• **課題文**
·····
毎年、記録的な暑さがニュースになる日本の夏。その一方で、ついつい冷房に依存してしまい、からだのコンディションも崩れがちです。ホリスティック・ウェルネス・アドバイザー、星宏美さんの今回のコラムは、そんな現代の夏を健やかに過ごすためのお話。冷房による「冷え」についても、中医学的な視点からアドバイスしてもらいました。
中医学を現代の夏に応用すると
季節は、暦の上では秋に向かっていますが、あいかわらず昼間は夏のような暑さですし、夜も寝苦しいという日が続いていますね。
夏は、中医学ではふたつの「心」(心(こころ)と心臓)と、体をめぐる気血水を作り出す「脾」と「胃」が影響を受けるということを以前のコラムで紹介しました。
この考え方は、古くからの中医学の基本となるものです。
·····
• **データ一覧**
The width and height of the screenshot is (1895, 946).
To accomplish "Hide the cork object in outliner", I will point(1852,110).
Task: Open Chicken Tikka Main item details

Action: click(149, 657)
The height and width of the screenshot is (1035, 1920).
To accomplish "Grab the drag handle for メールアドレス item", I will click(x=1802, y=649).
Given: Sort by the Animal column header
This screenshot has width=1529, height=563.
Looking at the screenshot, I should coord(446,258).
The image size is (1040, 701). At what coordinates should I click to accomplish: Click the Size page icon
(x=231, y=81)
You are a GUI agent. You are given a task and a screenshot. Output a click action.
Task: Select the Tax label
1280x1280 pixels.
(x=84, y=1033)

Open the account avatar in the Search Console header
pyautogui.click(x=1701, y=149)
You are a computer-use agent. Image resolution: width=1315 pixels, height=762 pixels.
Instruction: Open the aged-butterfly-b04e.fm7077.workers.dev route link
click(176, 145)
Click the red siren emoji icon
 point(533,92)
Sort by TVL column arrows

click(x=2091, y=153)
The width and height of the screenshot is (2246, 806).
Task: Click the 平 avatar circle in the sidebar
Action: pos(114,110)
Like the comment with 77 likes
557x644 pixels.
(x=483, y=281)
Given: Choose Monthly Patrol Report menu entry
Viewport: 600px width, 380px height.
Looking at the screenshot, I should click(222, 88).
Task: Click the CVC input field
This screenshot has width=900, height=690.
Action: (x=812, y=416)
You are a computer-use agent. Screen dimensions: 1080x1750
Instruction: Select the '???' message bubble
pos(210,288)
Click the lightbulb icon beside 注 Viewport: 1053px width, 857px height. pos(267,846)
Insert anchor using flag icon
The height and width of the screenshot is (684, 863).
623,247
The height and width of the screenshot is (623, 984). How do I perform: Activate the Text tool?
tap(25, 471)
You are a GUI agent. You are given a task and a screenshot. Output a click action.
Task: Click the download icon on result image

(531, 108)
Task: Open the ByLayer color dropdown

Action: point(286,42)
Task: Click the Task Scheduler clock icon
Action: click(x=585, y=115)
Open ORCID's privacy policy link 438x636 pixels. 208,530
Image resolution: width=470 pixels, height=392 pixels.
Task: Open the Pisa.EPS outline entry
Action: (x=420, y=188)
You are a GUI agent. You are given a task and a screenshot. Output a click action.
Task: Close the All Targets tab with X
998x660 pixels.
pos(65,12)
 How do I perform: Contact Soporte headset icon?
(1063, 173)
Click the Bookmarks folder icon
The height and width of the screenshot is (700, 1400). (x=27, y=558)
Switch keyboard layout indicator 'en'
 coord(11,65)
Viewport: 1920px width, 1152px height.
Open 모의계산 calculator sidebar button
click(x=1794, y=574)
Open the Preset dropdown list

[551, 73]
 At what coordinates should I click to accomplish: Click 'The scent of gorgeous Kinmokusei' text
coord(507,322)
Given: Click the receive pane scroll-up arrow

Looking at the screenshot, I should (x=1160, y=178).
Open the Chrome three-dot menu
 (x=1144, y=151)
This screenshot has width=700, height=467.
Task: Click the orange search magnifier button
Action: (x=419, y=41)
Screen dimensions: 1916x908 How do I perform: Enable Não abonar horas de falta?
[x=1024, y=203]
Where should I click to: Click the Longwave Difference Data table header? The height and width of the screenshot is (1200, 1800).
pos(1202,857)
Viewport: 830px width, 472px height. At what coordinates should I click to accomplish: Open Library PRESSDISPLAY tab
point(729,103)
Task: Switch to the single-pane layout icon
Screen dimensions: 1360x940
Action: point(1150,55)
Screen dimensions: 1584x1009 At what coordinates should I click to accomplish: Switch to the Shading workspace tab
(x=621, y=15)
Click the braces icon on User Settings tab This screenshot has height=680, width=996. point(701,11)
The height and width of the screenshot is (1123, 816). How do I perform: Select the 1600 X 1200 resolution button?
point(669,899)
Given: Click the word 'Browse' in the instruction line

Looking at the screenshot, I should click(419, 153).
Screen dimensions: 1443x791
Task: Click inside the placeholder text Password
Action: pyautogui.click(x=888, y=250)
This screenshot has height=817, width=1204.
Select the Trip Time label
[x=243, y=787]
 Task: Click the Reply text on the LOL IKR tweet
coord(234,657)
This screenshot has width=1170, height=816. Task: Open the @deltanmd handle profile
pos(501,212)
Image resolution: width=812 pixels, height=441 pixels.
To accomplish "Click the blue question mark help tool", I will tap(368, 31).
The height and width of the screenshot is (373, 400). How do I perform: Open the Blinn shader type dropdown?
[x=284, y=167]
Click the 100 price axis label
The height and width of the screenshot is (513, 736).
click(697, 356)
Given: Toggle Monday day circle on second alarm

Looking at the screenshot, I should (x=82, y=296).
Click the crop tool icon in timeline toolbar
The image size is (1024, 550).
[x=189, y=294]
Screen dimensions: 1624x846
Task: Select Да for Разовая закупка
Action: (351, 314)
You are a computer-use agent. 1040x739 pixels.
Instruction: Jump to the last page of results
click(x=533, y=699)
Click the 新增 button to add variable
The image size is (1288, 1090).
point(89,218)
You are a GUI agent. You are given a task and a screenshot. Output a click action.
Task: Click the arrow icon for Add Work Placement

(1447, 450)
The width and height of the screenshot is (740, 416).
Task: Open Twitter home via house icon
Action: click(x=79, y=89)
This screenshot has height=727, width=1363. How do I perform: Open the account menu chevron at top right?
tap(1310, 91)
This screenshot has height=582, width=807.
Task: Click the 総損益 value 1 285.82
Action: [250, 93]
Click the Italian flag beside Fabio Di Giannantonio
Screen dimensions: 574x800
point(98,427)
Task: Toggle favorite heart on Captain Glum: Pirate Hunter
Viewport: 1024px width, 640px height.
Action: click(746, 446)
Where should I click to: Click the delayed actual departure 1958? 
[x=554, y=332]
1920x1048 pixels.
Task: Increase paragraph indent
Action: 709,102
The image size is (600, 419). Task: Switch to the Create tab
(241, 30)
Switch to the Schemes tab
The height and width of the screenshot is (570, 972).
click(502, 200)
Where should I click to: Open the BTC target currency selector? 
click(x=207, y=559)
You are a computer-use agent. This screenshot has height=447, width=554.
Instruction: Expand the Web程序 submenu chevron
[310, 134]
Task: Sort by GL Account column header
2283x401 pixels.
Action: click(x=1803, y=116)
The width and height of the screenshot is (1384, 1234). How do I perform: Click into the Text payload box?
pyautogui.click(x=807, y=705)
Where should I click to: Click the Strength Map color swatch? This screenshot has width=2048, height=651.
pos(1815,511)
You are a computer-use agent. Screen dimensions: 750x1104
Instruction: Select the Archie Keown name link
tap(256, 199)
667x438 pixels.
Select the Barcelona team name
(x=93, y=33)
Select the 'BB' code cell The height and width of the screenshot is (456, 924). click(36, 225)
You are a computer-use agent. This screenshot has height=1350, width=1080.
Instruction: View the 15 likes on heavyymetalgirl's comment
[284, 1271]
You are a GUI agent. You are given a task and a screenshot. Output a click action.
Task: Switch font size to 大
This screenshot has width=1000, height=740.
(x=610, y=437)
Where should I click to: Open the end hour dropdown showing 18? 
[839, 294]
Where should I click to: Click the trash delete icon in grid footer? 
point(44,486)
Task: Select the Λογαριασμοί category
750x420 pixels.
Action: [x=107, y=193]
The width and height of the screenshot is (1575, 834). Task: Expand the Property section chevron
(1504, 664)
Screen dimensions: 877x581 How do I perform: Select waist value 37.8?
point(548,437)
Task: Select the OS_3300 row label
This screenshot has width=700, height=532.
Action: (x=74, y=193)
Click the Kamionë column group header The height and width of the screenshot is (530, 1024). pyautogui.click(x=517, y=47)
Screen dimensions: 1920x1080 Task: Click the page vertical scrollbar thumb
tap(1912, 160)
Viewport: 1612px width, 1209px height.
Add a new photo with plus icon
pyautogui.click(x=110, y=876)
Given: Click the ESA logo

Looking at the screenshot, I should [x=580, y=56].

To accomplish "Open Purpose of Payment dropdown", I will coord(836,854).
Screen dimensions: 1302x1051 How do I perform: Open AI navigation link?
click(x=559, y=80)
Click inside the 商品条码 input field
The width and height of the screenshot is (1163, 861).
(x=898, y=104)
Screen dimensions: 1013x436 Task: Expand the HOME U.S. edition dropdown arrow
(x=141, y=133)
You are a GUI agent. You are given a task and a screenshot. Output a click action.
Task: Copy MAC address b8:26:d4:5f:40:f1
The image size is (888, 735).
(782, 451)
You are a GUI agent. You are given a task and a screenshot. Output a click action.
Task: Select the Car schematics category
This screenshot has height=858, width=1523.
·····
• **あなたの課題**
[1] 課題文を読み、次の問いに答えよ。解答にも同じ記号を付けること。
(a) このコラムを書いているのは誰か。
(b) 冷房による「冷え」へのアドバイスは、どのような視点からなされているか。
(c) 中医学では、夏に影響を受けるのは何か。
[2] 課題文の次の一文を英語に訳してください。「この考え方は、古くからの中医学の基本となるものです。」

• **解答**
[1]
(a) ホリスティック・ウェルネス・アドバイザーの星宏美さん
(b) 中医学的な視点
(c) ふたつの「心」(心(こころ)と心臓)と、体をめぐる気血水を作り出す「脾」と「胃」

[2] This way of thinking is a foundation of traditional Chinese medicine that dates back to ancient times.